実施するための形態4に係るエレベータかご100cでは、かご天井300と上梁6が一体に締結されている。このような構成とすることで、かご天井300が上梁6に対してガセットの機能を担い、上梁6の座屈破壊を防止することができる。さらに、天井梁302がFRPを含み、天井梁302に含まれるFRPの繊維の配向方向が、天井梁302の長手方向に平行である構成とすることで、繊維が座屈荷重を支え、構造全体を補強することができる。
実施するための形態5.
実施するための形態5に係るエレベータかごは、実施の形態4と同様にかご天井300を備えており、かご天井300は、実施するための形態4に係るかご天井300にさらに加えて、隣り合う天井梁302の間にガセット部品303を備える。図16は、実施するための形態5に係るかご天井300の頂点部を拡大した斜視図である。また、図17は、図16とは異なる形状のガセット部品303を備える実施するための形態5に係るかご天井300の頂点部を拡大した斜視図である。図16は、実施するための形態4における図15に相当する。
実施するための形態5に係るガセット部品303は、第一の天井パネル301及び隣り合う2本の天井梁302と接合されている。このような構成とすることで、ガセット部品303が第1の天井パネル301が担うガセットの機能を補強し、第一の天井パネル301及び天井梁302に作用する荷重を相互に伝達することができる。これにより、第1の天井パネル301の厚みを第一の天井パネル301の上面に直接作用する荷重(例えば据え付け作業者の体重など)に耐え得る最低限の厚みとすることができ、過度に第一の天井パネル301の厚みを厚くすることなく、上梁6の座屈破壊を防止することができる。
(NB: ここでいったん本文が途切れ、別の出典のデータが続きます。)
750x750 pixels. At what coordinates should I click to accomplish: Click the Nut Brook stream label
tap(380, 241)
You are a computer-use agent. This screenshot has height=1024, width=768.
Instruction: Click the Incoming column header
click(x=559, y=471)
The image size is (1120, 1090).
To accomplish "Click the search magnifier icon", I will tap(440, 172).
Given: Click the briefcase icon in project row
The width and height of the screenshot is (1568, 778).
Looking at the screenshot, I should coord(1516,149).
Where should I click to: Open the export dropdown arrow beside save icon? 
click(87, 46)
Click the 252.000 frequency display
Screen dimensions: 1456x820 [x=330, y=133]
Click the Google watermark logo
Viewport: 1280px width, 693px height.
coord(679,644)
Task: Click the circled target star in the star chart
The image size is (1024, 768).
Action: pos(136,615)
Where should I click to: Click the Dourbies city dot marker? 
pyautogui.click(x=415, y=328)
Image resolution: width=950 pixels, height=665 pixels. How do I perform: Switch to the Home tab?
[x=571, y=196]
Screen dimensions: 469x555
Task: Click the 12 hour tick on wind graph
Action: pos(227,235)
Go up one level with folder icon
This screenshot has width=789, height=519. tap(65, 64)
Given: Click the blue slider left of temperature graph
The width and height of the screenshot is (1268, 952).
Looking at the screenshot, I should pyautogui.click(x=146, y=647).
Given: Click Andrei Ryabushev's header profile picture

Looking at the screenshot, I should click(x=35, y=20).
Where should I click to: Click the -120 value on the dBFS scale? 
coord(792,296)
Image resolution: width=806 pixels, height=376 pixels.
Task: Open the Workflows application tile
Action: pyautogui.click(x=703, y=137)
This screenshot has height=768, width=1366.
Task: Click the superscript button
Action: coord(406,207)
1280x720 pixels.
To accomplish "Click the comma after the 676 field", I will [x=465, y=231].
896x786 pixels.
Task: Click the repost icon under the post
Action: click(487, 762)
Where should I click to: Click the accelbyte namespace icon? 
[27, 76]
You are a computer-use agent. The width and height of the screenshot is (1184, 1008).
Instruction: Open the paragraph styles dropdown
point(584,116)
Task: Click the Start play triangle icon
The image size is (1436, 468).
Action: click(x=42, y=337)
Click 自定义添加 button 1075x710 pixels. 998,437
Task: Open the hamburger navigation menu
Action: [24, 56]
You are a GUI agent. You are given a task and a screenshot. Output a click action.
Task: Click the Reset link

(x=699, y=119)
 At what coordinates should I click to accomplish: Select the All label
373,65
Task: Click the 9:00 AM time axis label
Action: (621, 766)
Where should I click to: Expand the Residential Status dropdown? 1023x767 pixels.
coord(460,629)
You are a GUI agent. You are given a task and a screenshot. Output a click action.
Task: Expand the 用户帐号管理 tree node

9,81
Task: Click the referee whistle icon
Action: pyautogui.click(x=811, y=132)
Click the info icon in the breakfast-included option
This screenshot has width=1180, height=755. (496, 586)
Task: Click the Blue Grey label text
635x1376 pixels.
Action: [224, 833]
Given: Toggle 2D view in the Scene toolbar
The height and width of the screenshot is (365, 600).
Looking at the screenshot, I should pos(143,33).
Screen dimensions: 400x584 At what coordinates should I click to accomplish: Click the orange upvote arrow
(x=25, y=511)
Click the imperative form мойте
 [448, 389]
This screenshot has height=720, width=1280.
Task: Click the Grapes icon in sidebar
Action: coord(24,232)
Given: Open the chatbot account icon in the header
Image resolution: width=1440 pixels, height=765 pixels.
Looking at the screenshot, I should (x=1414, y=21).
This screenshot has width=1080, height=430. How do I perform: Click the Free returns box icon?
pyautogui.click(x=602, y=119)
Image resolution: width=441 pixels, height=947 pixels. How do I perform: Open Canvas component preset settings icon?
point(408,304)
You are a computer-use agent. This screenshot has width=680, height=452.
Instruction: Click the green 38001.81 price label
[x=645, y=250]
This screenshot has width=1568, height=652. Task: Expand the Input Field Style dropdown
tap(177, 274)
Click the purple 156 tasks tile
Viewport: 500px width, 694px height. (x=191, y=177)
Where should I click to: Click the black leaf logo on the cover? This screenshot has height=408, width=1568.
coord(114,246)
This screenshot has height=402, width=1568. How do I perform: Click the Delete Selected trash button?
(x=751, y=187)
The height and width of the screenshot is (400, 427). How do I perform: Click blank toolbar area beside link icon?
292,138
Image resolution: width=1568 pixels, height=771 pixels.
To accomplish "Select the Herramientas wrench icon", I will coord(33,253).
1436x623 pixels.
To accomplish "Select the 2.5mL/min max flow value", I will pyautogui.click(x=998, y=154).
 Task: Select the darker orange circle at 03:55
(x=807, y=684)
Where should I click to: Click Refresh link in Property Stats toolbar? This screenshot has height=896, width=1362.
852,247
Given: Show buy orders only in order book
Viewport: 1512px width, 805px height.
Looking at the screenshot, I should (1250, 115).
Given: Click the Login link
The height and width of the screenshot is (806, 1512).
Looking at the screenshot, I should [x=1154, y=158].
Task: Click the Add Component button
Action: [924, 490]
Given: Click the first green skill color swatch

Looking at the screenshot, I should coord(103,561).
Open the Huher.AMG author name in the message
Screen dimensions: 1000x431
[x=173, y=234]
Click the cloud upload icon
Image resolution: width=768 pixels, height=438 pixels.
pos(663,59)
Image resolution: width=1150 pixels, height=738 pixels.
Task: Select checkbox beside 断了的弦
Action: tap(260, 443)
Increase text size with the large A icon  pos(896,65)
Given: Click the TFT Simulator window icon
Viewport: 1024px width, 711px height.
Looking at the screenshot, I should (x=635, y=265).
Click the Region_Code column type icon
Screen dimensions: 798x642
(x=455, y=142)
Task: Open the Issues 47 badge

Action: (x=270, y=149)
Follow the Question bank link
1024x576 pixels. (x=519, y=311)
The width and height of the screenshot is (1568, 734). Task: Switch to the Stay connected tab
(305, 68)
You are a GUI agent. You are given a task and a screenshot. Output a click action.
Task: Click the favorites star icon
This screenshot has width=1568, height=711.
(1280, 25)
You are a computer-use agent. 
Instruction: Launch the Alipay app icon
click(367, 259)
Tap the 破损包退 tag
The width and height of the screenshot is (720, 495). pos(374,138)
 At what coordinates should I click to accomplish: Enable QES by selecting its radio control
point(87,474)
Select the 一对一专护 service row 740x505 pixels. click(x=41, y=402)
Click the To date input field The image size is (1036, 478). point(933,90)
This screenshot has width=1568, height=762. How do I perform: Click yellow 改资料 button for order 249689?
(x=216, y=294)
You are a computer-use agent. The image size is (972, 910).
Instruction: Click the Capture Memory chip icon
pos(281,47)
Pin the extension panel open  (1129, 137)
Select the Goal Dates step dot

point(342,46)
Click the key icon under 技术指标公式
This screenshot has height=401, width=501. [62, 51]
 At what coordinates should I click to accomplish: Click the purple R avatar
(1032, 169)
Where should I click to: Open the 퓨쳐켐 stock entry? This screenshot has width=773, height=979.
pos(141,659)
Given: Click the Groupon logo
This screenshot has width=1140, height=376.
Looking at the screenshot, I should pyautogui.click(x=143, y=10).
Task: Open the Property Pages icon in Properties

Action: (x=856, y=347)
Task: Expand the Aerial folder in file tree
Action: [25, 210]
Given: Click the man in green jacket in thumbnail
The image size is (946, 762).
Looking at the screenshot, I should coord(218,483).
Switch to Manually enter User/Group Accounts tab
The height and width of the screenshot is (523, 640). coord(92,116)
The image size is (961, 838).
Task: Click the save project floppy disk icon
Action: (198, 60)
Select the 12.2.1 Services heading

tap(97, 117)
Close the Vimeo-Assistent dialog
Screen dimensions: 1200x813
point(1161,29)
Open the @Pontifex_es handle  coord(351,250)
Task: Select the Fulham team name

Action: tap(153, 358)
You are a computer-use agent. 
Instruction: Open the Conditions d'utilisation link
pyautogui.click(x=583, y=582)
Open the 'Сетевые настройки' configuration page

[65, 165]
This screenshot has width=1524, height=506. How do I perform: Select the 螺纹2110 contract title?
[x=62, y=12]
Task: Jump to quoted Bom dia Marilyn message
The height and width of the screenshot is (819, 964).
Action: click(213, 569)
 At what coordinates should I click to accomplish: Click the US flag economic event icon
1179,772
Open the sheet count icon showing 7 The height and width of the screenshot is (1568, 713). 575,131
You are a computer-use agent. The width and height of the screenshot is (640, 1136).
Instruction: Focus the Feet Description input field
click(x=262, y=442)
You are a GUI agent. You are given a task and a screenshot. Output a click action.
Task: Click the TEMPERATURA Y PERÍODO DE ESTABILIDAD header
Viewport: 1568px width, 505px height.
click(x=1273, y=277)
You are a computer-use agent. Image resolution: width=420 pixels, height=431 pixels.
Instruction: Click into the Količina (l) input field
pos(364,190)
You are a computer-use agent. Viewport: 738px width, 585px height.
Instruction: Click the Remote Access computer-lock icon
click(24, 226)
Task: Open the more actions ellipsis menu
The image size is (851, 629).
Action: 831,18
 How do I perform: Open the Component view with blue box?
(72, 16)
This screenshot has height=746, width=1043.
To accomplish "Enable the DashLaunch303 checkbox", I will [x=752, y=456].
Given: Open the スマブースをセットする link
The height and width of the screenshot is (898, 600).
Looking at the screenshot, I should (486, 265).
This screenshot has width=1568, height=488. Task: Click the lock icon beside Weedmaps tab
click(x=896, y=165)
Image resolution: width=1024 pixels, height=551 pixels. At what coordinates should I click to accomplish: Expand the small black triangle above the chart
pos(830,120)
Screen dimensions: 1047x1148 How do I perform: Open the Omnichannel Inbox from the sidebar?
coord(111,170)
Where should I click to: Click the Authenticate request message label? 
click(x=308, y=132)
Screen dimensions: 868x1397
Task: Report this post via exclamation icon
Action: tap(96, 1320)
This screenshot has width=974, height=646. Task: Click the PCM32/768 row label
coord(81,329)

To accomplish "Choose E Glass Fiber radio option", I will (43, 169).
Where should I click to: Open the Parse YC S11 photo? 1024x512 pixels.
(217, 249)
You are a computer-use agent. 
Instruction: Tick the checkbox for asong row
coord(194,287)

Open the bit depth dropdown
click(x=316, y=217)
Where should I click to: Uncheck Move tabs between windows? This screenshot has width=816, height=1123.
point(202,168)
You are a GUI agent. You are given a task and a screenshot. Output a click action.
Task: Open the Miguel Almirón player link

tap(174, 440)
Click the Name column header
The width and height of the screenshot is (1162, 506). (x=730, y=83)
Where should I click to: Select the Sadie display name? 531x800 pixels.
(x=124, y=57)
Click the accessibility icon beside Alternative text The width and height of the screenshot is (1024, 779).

図16に示すガセット部品303は、内部が中空の三角形状であるが、第一の天井パネル301及び隣り合う2本の天井梁302に接合可能で、第1の天井パネル301及び天井梁302に作用する荷重を相互に伝達可能な形状であれば良く、特に三角形状に限定されない。ガセット部品303の形状は、例えば四角形以上の多角形状でも良く、また図17に示すように、天井梁302と同一断面の棒材を連結部品304で接合した形状でも良い。ガセット部品303の内部は、軽量化の観点から中空とすることが望ましい。
実施するための形態6.
実施するための形態6に係るかご天井300は、実施するための形態4に係るかご天井300にさらに加えて、コア材305及び第二の天井パネル306を備える。図18は、実施するための形態6に係るかご天井300の正面図、上面図及び断面図である。図19は、実施するための形態6に係るかご天井300の頂点部を拡大した斜視図である。図19は、実施するための形態4における図15に相当する。
実施するための形態6に係るコア材305は、第一の天井パネル301と接合され、望ましくは全ての天井梁302と接合されている。また、実施するための形態6に係る第二の天井パネル306は、全ての天井梁302及びコア材305と接合されている。コア材305として、第一の天井パネル301または第二の天井パネル306の一方に作用する荷重を他方に伝達できる材質及び構造を選択するのが好適である。例えば、アルミ、紙などを原料とするハニカム材、発泡性樹脂を原料とするフォーム材を用いることができる。
このような構成とすることで、かご天井300は第一の天井パネル301及び第二の天井パネル306を表皮材とするサンドイッチ構造となり、かご天井300としての剛性を向上することができる。